Doliprane, antibiotiques par exemple) au profit de ceux, innovants, issus de la biotechnologie, vendus en faible volume à des prix très élevés car sans concurrence.
Les solutions à mettre en œuvre pour sortir de cette situation et assurer la sécurité d’approvisionnement de médicaments se doivent d’être
beaucoup plus ambitieuses que les récents « plans de relance » annoncés par notre gouvernement, être multiples, coordonnées et s’inscrivant dans la durée:
– réduire la consommation de médicaments prescrits: tout d’abord en évitant les gaspillages par la généralisation de la délivrance à l’unité en
officine et en EHPAD, la limitation du nombre de médicaments sans réel bénéfice thérapeutique, la promotion du bon usage du médicament auprès
des patients et de tous les professionnels de santé, la limitation des études cliniques à visée « commerciale », mais également, par l’amélioration de la santé de nos concitoyens: renforcement des politiques de prévention, intensification des recherches épidémiologiques en matière d’alimentation (traitement de l’eau et animaux issus des élevages industriels)
– Réindustrialisation pharmaceutique afin d’assurer la production en France, des médicaments répondant aux besoins de la population et ce, du
principe actif au produit fini. Pour ce faire, il faudra mettre en place: les outils financiers incitatifs permettant à ces entreprises de générer plus de marge en produisant en France que dans un pays étranger ( subventions à l’investissement industriel, révision de la politique de fixation des prix de
remboursement), mais également, créer un filière publique ( pharmacie centrale des armées ou AP-HP afin de compléter la production du secteur
privé, pour des médicaments en faible volume ou de faible marge tout en constituant un modèle économique opposable et enfin, instaurer un système national de surveillance et de gestion d’un stock de sécurité chez les fabricants, grossistes répartiteurs et pharmacies.

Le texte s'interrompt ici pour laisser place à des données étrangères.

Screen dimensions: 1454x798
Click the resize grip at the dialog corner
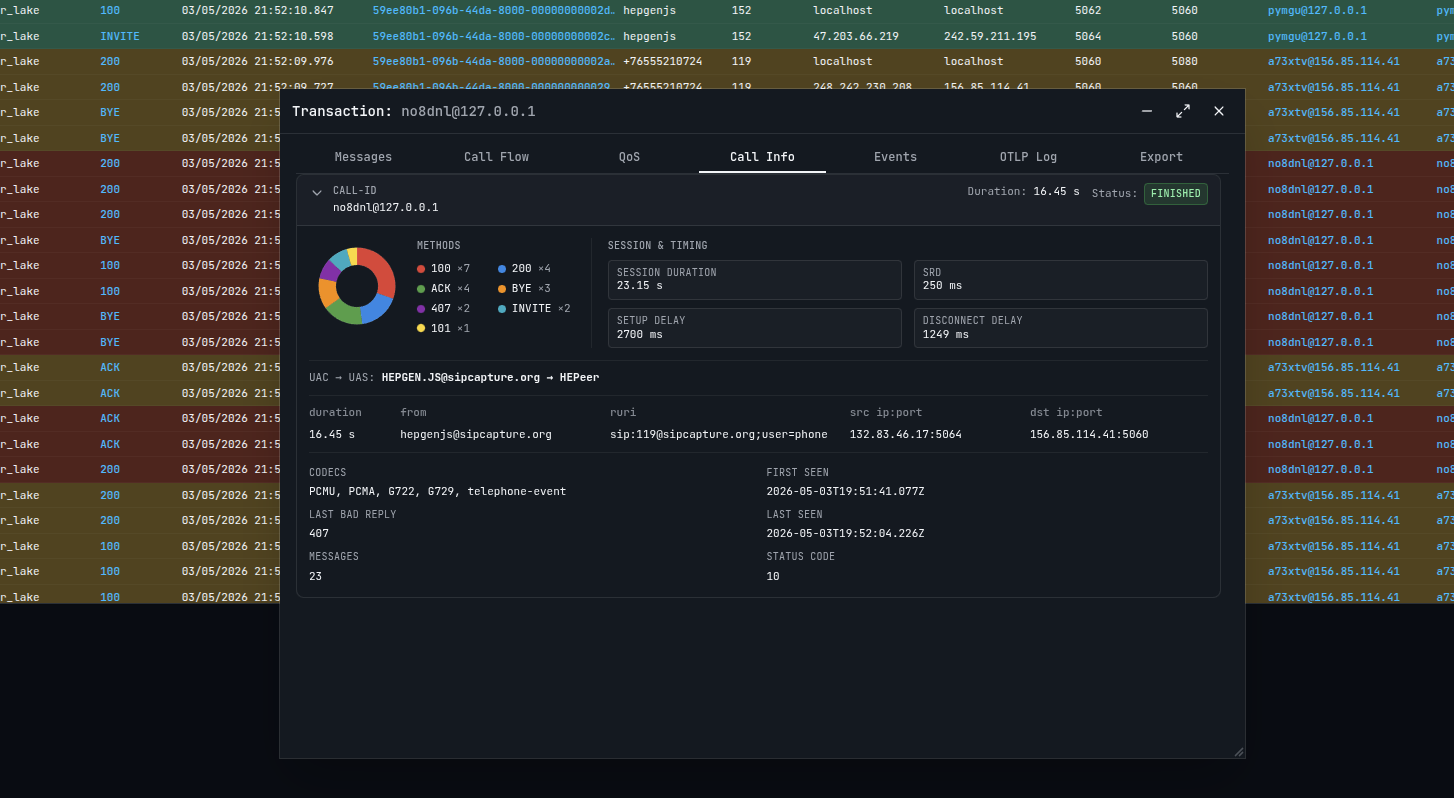1238,752
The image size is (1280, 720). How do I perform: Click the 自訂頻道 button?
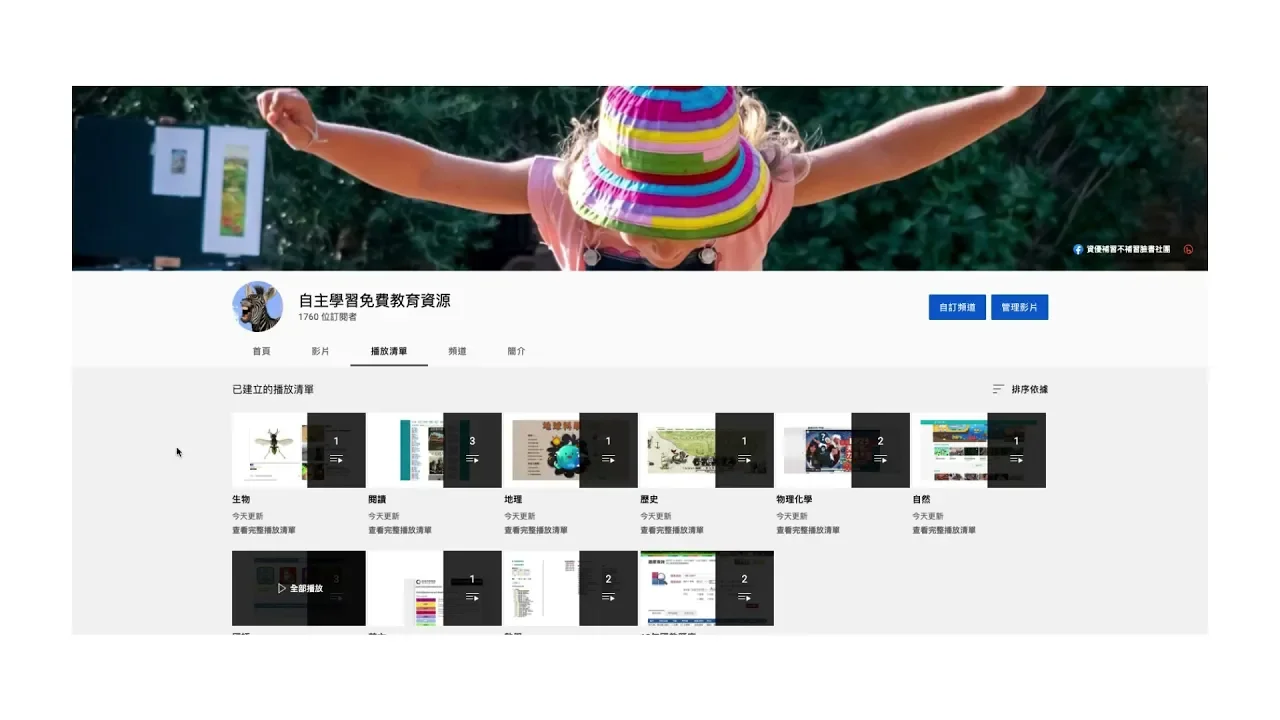957,307
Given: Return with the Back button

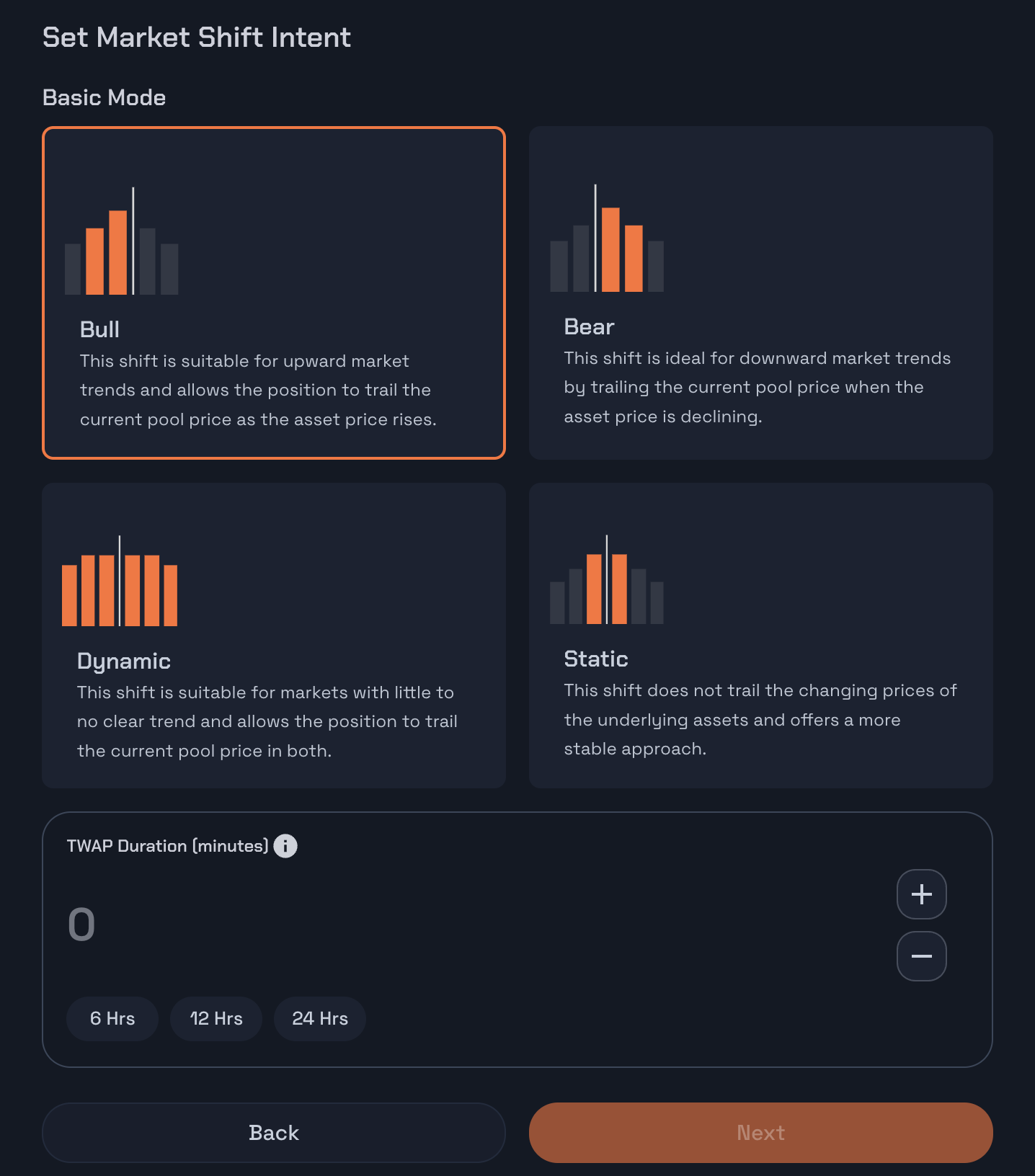Looking at the screenshot, I should tap(274, 1133).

– La relance de l’innovation et de la recherche afin de combler notre retard dans le domaine des biotechnologies et permettre à notre industrie
pharmaceutique de rivaliser économiquement avec ses concurrents mondiaux et de pérenniser son redéploiement en France: la création d’un
Pole public du médicament dont les missions seraient: définir une politique et un plan de recherche sur 10 ans, recenser tous les acteurs potentiels et mettre en place des réseaux solidaires de coopération, accompagner les entreprises dans les projets d’alliance et d’acquisition de start-up ou de
brevets, qu’il faudra compléter par des incitatifs fiscaux pour les activités privées de R&D, la refonte de notre système de gouvernance des activités de recherche universitaire afin de stopper la fuite de nos chercheurs et enfin, par un soutien des structures hospitalières (CHRU et CAC) en vue
d’intensifier les programmes d’études cliniques pré-AMM.
En conclusion, il est tout à fait a la portée de notre pays de retrouver une souveraineté dans le domaine pharmaceutique, au moins aussi importante que celles dans le domaine de l’énergie, de l’alimentation ou militaire et ainsi d’empêcher que des crises comme la pénurie actuelle de médicaments ne se reproduisent. Pour ce faire, il est indispensable de mettre en place un plan ambitieux et volontariste sur une décennie qui prend en compte tous les acteurs concernés et guidé par la volonté d’excellence et d’indépendance.